Here comes a bubbleVarious forms of irregularities and illegalities have sprouted from an overheated demand for new apartment supplies in popular neighborhoods. Unlicensed resale practices are rampant and traders are faking sales price to save taxes. Premiums on ownership rights are rising fast and speculative forces are flocking into inflated areas. Premium over the rights in a new apartment unit in Seoul averaged 26.45 million won ($22,823) in the first five months of this year. Record-low interest rates that generate zero yield from bank deposits has led to disproportionate concentration of funds in selective real estate properties.

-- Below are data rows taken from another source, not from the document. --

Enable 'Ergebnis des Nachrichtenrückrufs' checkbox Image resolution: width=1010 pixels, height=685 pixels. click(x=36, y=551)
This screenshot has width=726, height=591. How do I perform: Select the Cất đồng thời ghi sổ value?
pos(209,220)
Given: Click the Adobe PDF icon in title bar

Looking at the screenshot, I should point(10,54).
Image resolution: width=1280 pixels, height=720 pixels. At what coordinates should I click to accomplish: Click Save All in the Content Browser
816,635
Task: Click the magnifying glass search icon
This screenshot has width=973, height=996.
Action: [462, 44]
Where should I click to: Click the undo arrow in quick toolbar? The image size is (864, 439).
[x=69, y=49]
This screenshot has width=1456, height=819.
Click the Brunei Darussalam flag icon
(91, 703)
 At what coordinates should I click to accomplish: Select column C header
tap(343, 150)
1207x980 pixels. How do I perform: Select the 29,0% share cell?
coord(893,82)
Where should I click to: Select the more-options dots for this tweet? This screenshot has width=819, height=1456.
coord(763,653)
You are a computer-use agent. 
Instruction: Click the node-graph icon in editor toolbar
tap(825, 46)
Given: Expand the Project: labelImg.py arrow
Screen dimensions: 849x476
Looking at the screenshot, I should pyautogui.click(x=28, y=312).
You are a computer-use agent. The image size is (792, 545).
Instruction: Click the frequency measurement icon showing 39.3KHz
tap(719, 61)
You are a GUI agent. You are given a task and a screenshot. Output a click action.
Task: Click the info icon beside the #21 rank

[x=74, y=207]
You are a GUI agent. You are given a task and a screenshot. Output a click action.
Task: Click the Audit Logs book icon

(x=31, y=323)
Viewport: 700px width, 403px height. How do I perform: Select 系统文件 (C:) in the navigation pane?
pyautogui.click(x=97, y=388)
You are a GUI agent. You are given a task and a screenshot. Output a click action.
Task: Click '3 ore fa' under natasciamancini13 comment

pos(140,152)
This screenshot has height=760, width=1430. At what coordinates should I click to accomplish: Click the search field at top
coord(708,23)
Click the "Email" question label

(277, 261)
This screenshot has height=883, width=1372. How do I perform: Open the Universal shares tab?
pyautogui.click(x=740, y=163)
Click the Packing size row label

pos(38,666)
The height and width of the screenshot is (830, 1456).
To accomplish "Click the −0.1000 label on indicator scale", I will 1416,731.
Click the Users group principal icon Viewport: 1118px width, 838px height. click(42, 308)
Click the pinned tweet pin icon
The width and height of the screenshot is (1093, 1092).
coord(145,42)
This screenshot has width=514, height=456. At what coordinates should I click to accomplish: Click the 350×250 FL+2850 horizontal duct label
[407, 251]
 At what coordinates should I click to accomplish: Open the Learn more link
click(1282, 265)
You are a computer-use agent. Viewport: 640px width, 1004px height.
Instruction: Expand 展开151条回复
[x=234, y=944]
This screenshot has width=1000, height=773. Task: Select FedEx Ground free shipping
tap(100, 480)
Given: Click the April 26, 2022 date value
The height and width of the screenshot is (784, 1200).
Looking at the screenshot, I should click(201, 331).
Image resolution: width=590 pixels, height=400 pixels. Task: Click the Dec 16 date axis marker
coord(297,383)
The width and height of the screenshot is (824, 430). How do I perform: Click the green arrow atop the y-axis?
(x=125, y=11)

Yet authorities are nowhere to be seen. The Ministry of Land, Infrastructure, and Transport in charge of real estate affairs merely has been repeating that it was closely watching the market. It fears any move to restrict the market could dampen the only activity in domestic demand amid sluggish demand elsewhere. It believes it could be blamed for worsening the local economy.
The government is originally at fault for stoking heat in new apartment sales. It lifted all possible regulations on new supplies in 2014. The qualification for the primary bidder was lessened to 12 months from 24 months since opening up an account. Collective loans taken out for installment payments in new apartments were exempted from credit regulations.
Now people are allowed to purchase scores of rights upon placing deposits. Ownership rights are not subject to taxes. One can earn millions or billions of won by reselling their rights to new offerings. The practices continue even as authorities threaten crackdown. They must extend the period for preventing re-bidding and reselling the rights.
Apartment builders are also fanning the fervor. New supplies have surged to 510,000 units last year from 330,000 in 2014. Another 470,000 units are in this year’s pipeline. The optimal annual supplies should be around 270,000. Unsold units remain empty when construction is finished. The housing sector warns of side effects from a glut from next year.
Constructors continue to beef up supplies because of easy bank loans to groups of tenants moving into new apartments. Authorities have exempted group loans while toughening mortgage-related bank lending regulation. Group loans that reached 5.2 trillion won in the first quarter accounted for more than half of total mortgage-backed loans of 9.6 trillion won in the period. Realtors are fanning speculation claiming that the government won’t likely clamp down on the new supply market to vitalize domestic demand. But illegalities must be reined in. Group loan regulations also should be toughened before the bubbles blow over.